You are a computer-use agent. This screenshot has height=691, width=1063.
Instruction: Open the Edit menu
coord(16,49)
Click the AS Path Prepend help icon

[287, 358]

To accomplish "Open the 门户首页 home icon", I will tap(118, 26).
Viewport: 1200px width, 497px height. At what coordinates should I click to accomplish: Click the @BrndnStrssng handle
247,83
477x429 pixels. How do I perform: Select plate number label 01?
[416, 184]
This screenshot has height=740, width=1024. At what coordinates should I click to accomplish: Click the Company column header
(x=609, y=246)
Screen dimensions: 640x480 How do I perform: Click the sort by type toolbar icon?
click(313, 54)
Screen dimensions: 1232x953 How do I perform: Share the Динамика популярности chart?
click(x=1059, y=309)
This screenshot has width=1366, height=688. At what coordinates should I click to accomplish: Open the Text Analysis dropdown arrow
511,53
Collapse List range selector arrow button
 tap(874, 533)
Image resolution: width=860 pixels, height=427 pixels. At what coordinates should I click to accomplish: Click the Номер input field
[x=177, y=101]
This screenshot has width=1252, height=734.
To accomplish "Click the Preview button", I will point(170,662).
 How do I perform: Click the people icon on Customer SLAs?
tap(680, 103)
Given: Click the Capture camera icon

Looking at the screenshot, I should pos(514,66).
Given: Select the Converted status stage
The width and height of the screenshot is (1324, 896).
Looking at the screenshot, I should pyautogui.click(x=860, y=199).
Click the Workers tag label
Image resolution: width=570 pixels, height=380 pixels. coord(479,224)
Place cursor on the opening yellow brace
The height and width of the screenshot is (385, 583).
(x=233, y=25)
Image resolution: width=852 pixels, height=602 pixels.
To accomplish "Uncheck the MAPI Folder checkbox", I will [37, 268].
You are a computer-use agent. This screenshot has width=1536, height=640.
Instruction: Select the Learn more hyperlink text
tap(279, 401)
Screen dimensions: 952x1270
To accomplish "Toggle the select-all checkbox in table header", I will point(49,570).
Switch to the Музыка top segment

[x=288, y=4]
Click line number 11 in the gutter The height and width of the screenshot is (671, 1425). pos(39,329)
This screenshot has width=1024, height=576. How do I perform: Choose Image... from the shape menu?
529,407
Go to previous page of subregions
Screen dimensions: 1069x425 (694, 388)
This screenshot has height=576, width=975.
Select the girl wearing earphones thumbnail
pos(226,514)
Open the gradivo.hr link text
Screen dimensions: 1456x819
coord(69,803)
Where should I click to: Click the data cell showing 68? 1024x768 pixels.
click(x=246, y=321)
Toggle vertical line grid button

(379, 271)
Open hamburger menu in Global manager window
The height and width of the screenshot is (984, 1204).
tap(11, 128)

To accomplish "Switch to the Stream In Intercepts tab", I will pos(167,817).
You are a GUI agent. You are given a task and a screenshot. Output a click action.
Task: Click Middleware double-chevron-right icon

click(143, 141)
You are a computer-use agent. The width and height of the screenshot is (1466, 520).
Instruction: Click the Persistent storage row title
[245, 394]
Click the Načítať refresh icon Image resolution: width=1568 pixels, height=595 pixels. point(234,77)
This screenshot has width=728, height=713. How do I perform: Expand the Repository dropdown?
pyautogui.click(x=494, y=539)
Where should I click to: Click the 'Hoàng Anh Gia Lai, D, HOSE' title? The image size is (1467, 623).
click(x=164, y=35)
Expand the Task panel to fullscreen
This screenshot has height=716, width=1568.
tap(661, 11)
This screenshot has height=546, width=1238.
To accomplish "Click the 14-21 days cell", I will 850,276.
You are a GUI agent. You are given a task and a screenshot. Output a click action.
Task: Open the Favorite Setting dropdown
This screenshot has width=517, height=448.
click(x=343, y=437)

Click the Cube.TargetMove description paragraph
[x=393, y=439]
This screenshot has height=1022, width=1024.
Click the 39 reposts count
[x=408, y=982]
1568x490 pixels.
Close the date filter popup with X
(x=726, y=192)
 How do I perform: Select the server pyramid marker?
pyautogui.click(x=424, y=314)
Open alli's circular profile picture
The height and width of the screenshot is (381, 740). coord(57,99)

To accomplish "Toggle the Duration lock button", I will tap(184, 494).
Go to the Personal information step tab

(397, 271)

■ ■ ■

• [TASK DETAILS] Copy all of the data above word for word, keeping every line in its original order.

• [TASK ANSWER]
You are a computer-use agent. This screenshot has height=691, width=1063.
Instruction: Open the Edit menu
coord(16,49)
Click the AS Path Prepend help icon

[287, 358]

To accomplish "Open the 门户首页 home icon", I will tap(118, 26).
Viewport: 1200px width, 497px height. At what coordinates should I click to accomplish: Click the @BrndnStrssng handle
247,83
477x429 pixels. How do I perform: Select plate number label 01?
[416, 184]
This screenshot has height=740, width=1024. At what coordinates should I click to accomplish: Click the Company column header
(x=609, y=246)
Screen dimensions: 640x480 How do I perform: Click the sort by type toolbar icon?
click(313, 54)
Screen dimensions: 1232x953 How do I perform: Share the Динамика популярности chart?
click(x=1059, y=309)
This screenshot has width=1366, height=688. At what coordinates should I click to accomplish: Open the Text Analysis dropdown arrow
511,53
Collapse List range selector arrow button
 tap(874, 533)
Image resolution: width=860 pixels, height=427 pixels. At what coordinates should I click to accomplish: Click the Номер input field
[x=177, y=101]
This screenshot has width=1252, height=734.
To accomplish "Click the Preview button", I will point(170,662).
 How do I perform: Click the people icon on Customer SLAs?
tap(680, 103)
Given: Click the Capture camera icon

Looking at the screenshot, I should pos(514,66).
Given: Select the Converted status stage
The width and height of the screenshot is (1324, 896).
Looking at the screenshot, I should pyautogui.click(x=860, y=199).
Click the Workers tag label
Image resolution: width=570 pixels, height=380 pixels. coord(479,224)
Place cursor on the opening yellow brace
The height and width of the screenshot is (385, 583).
(x=233, y=25)
Image resolution: width=852 pixels, height=602 pixels.
To accomplish "Uncheck the MAPI Folder checkbox", I will [37, 268].
You are a computer-use agent. This screenshot has width=1536, height=640.
Instruction: Select the Learn more hyperlink text
tap(279, 401)
Screen dimensions: 952x1270
To accomplish "Toggle the select-all checkbox in table header", I will point(49,570).
Switch to the Музыка top segment

[x=288, y=4]
Click line number 11 in the gutter The height and width of the screenshot is (671, 1425). pos(39,329)
This screenshot has width=1024, height=576. How do I perform: Choose Image... from the shape menu?
529,407
Go to previous page of subregions
Screen dimensions: 1069x425 (694, 388)
This screenshot has height=576, width=975.
Select the girl wearing earphones thumbnail
pos(226,514)
Open the gradivo.hr link text
Screen dimensions: 1456x819
coord(69,803)
Where should I click to: Click the data cell showing 68? 1024x768 pixels.
click(x=246, y=321)
Toggle vertical line grid button

(379, 271)
Open hamburger menu in Global manager window
The height and width of the screenshot is (984, 1204).
tap(11, 128)

To accomplish "Switch to the Stream In Intercepts tab", I will pos(167,817).
You are a GUI agent. You are given a task and a screenshot. Output a click action.
Task: Click Middleware double-chevron-right icon

click(143, 141)
You are a computer-use agent. The width and height of the screenshot is (1466, 520).
Instruction: Click the Persistent storage row title
[245, 394]
Click the Načítať refresh icon Image resolution: width=1568 pixels, height=595 pixels. point(234,77)
This screenshot has width=728, height=713. How do I perform: Expand the Repository dropdown?
pyautogui.click(x=494, y=539)
Where should I click to: Click the 'Hoàng Anh Gia Lai, D, HOSE' title? The image size is (1467, 623).
click(x=164, y=35)
Expand the Task panel to fullscreen
This screenshot has height=716, width=1568.
tap(661, 11)
This screenshot has height=546, width=1238.
To accomplish "Click the 14-21 days cell", I will 850,276.
You are a GUI agent. You are given a task and a screenshot. Output a click action.
Task: Open the Favorite Setting dropdown
This screenshot has width=517, height=448.
click(x=343, y=437)

Click the Cube.TargetMove description paragraph
[x=393, y=439]
This screenshot has height=1022, width=1024.
Click the 39 reposts count
[x=408, y=982]
1568x490 pixels.
Close the date filter popup with X
(x=726, y=192)
 How do I perform: Select the server pyramid marker?
pyautogui.click(x=424, y=314)
Open alli's circular profile picture
The height and width of the screenshot is (381, 740). coord(57,99)

To accomplish "Toggle the Duration lock button", I will tap(184, 494).
Go to the Personal information step tab

(397, 271)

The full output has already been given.